In full and without change, return each entry.

══ Supplied entries

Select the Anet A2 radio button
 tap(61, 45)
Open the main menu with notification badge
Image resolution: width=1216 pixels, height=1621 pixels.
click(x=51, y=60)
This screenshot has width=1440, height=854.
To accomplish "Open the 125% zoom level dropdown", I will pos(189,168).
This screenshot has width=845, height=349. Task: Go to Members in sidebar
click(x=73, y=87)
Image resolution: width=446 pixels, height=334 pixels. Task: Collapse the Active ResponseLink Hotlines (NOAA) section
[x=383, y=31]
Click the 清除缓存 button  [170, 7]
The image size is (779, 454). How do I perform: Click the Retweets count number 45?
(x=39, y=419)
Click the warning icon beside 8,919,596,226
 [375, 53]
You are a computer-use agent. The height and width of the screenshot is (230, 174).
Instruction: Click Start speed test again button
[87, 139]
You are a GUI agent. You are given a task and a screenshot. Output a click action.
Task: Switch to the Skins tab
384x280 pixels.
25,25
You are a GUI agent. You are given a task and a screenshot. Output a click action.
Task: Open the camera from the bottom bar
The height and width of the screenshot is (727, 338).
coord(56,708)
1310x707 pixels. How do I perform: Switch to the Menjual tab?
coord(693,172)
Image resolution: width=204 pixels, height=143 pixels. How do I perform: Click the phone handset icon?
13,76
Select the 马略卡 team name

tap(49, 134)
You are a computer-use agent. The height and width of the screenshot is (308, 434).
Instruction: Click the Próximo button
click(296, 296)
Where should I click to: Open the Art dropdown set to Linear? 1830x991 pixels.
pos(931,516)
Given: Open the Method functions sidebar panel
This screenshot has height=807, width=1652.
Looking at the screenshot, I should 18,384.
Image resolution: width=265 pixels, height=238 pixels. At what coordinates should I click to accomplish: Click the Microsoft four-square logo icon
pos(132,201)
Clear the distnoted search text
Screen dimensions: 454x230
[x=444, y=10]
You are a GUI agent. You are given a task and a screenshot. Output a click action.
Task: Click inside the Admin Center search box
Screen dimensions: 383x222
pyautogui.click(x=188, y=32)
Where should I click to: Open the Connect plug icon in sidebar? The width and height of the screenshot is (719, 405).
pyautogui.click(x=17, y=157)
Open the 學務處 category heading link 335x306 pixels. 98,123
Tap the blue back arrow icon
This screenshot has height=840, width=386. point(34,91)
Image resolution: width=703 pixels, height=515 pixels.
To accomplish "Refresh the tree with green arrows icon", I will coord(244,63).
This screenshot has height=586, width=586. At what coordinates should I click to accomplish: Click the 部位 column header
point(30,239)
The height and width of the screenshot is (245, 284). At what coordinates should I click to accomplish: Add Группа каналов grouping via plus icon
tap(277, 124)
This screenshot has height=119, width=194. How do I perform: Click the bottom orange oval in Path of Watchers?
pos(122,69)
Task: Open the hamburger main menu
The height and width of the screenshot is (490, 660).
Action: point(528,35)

════

Exercise result>
Select the Anet A2 radio button
 tap(61, 45)
Open the main menu with notification badge
Image resolution: width=1216 pixels, height=1621 pixels.
click(x=51, y=60)
This screenshot has width=1440, height=854.
To accomplish "Open the 125% zoom level dropdown", I will pos(189,168).
This screenshot has width=845, height=349. Task: Go to Members in sidebar
click(x=73, y=87)
Image resolution: width=446 pixels, height=334 pixels. Task: Collapse the Active ResponseLink Hotlines (NOAA) section
[x=383, y=31]
Click the 清除缓存 button  [170, 7]
The image size is (779, 454). How do I perform: Click the Retweets count number 45?
(x=39, y=419)
Click the warning icon beside 8,919,596,226
 [375, 53]
You are a computer-use agent. The height and width of the screenshot is (230, 174).
Instruction: Click Start speed test again button
[87, 139]
You are a GUI agent. You are given a task and a screenshot. Output a click action.
Task: Switch to the Skins tab
384x280 pixels.
25,25
You are a GUI agent. You are given a task and a screenshot. Output a click action.
Task: Open the camera from the bottom bar
The height and width of the screenshot is (727, 338).
coord(56,708)
1310x707 pixels. How do I perform: Switch to the Menjual tab?
coord(693,172)
Image resolution: width=204 pixels, height=143 pixels. How do I perform: Click the phone handset icon?
13,76
Select the 马略卡 team name

tap(49, 134)
You are a computer-use agent. The height and width of the screenshot is (308, 434).
Instruction: Click the Próximo button
click(296, 296)
Where should I click to: Open the Art dropdown set to Linear? 1830x991 pixels.
pos(931,516)
Given: Open the Method functions sidebar panel
This screenshot has height=807, width=1652.
Looking at the screenshot, I should 18,384.
Image resolution: width=265 pixels, height=238 pixels. At what coordinates should I click to accomplish: Click the Microsoft four-square logo icon
pos(132,201)
Clear the distnoted search text
Screen dimensions: 454x230
[x=444, y=10]
You are a GUI agent. You are given a task and a screenshot. Output a click action.
Task: Click inside the Admin Center search box
Screen dimensions: 383x222
pyautogui.click(x=188, y=32)
Where should I click to: Open the Connect plug icon in sidebar? The width and height of the screenshot is (719, 405).
pyautogui.click(x=17, y=157)
Open the 學務處 category heading link 335x306 pixels. 98,123
Tap the blue back arrow icon
This screenshot has height=840, width=386. point(34,91)
Image resolution: width=703 pixels, height=515 pixels.
To accomplish "Refresh the tree with green arrows icon", I will coord(244,63).
This screenshot has height=586, width=586. At what coordinates should I click to accomplish: Click the 部位 column header
point(30,239)
The height and width of the screenshot is (245, 284). At what coordinates should I click to accomplish: Add Группа каналов grouping via plus icon
tap(277, 124)
This screenshot has height=119, width=194. How do I perform: Click the bottom orange oval in Path of Watchers?
pos(122,69)
Task: Open the hamburger main menu
The height and width of the screenshot is (490, 660).
Action: point(528,35)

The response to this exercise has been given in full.